Obviamente, ese tremendismo es absolutamente incongruente, si consideramos, por ejemplo, que Alfie fue ministro de Economía y Finanzas del gobierno de coalición blanqui-colorada encabezado por Jorge Batlle, sin dudas el peor de la historia. En efecto, hay que ser muy desmemoriado para no recordar los estragos de la denominada crisis del 2002, que comenzó casi tres años antes, durante la segunda presidencia de Julio María Sanguinetti, quien encabezó el primer gobierno de coalición que operó bajo un paraguas bicolor colorado y blanco. En efecto, los números no mienten. El PBI cayó un 11 %, pasando de 25.385 millones de dólares en 1999 a 13.603 millones de dólares en 2002. En tanto, la tasa de desempleo llegó a la cima histórica de 22 % de la Población Económicamente Activa (PEA), lo cual por entonces equivalía a 250.000 personas, mientras el subempleo y el empleo informal afectaban a unas 450.000 más.

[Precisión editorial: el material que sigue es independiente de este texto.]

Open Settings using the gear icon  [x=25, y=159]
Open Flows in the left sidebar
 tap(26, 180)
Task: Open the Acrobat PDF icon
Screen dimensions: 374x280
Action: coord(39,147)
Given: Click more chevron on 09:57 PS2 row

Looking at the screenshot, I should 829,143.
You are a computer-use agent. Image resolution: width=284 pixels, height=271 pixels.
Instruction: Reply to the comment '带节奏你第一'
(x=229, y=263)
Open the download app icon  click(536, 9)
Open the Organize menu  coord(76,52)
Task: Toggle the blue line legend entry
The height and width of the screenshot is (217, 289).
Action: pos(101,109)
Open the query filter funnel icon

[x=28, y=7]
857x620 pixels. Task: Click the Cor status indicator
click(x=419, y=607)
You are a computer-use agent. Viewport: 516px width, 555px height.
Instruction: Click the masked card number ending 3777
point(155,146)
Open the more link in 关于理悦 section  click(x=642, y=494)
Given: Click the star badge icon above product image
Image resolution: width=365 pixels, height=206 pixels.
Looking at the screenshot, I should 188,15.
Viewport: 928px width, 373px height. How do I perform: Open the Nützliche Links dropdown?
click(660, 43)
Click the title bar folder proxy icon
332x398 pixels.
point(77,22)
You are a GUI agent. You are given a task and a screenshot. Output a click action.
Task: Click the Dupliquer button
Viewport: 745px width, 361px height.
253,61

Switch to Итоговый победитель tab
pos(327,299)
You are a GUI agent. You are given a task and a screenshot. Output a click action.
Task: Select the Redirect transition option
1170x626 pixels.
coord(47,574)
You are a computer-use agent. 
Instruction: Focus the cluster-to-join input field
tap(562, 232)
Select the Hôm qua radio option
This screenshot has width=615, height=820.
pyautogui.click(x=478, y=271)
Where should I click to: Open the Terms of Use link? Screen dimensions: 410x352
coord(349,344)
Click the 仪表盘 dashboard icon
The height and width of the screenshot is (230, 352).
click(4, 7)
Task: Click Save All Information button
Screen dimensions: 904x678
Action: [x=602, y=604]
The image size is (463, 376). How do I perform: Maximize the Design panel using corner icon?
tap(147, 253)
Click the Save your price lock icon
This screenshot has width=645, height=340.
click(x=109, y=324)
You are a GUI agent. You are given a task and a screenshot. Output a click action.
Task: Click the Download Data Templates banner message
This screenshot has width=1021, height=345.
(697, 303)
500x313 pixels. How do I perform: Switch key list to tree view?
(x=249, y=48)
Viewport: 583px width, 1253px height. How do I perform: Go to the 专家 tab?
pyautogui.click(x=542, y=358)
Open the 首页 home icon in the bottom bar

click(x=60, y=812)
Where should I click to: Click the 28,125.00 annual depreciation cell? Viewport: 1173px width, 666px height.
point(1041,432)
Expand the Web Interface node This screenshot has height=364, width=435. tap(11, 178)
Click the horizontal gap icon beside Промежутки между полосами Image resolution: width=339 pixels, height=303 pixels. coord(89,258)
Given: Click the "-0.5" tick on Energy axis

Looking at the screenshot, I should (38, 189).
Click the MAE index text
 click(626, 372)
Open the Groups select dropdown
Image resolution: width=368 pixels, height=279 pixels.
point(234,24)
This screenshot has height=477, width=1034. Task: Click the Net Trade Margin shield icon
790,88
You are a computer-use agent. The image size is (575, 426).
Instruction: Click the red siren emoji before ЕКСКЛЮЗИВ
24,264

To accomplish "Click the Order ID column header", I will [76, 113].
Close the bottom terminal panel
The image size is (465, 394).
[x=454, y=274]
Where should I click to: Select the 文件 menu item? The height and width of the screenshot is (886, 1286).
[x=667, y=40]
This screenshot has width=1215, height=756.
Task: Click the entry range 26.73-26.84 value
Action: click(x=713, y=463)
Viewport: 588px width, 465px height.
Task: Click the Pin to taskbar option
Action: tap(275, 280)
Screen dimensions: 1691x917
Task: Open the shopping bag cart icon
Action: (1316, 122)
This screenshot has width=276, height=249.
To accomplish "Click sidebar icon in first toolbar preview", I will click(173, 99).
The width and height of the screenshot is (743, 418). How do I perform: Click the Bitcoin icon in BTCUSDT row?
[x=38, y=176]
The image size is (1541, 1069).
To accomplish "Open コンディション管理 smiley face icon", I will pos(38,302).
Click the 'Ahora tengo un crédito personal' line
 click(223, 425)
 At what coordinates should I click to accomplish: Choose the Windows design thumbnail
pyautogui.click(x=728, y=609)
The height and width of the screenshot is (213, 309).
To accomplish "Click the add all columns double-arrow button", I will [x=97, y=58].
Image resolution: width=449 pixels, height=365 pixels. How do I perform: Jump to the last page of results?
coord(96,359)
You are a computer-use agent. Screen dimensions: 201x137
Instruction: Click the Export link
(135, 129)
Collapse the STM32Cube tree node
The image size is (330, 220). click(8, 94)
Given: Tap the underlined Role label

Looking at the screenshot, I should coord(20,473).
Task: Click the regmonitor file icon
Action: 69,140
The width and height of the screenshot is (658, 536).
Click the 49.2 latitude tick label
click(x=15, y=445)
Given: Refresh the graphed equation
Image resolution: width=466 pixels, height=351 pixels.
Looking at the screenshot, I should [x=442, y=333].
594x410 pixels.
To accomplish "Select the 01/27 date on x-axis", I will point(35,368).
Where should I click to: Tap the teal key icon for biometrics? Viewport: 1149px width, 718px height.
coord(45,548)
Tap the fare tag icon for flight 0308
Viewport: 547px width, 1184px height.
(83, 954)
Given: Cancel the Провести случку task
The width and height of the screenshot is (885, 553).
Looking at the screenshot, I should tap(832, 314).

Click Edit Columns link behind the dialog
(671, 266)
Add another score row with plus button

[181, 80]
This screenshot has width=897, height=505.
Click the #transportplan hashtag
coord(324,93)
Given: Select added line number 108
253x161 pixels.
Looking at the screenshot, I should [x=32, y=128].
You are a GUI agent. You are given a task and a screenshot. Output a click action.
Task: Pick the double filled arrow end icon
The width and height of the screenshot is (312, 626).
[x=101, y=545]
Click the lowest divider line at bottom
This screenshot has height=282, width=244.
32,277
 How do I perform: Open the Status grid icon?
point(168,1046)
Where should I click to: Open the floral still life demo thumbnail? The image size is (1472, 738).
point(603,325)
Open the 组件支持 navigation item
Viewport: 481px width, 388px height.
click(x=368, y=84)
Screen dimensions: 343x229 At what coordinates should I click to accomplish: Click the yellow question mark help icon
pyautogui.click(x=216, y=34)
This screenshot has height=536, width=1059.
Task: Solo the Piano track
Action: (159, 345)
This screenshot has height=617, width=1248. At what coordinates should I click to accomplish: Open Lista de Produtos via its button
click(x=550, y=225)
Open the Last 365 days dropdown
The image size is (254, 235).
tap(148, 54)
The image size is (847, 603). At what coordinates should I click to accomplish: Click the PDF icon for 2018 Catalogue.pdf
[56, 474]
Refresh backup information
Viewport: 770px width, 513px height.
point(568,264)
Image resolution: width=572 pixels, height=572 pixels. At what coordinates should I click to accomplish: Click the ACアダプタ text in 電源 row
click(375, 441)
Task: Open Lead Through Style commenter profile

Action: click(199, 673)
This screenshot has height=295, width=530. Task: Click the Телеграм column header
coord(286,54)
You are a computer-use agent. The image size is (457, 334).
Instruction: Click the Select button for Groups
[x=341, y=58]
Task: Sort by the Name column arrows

En ese marco, la población bajo la línea de pobreza llegó casi al 40 % (más de 1.200.000 pobres) y la indigencia a casi un 5 % (160.000 personas), lo cual marcó un récord histórico.
Además, el salario real tuvo una contracción de casi un 11 %, la inflación –el principal impuesto que afecta particularmente a la población más carenciada– trepó al 25,9 % anual, la devaluación de la moneda –que se derrumbó por el naufragio del tipo de cambio de bandas de flotación– fue del 93,7 %, transformándose en un drama para los deudores en dólares y las empresas, 200 de las cuales quebraron y ya no volvieron a abrir sus puertas. Incluso, las reservas del Banco Central, que fueron las más castigadas, se desplomaron de 3.100 millones de dólares a 772 millones de dólares y la deuda pública contraída por el país alcanzó el techo de 101 % del PBI, lo cual fue un síntoma de ruina nunca vista antes en el país.
Por supuesto, Pedro Bordaberry, que encabezó varios ministerios, fue también parte de este desastre, al igual que los cinco blancos que integraron el gabinete hasta la ruptura de la coalición, concretada el 28 de octubre de 2002. Bien conocemos el daño infligido a la mayoría de los uruguayos por el Gobierno actual –que es de espanto– encabezado por Luis Lacalle Pou e integrado, nuevamente, por esperpentos blancos y colorados.
Si la devastadora crisis económica y social de 2002, que hizo añicos al país, no fue “el fin del mundo” ni el apocalipsis, porque la sociedad uruguaya lo mantuvo de pie con su esfuerzo e inclaudicable sacrificio, tampoco la eventual eliminación de las AFAPs lo será. Es una falacia.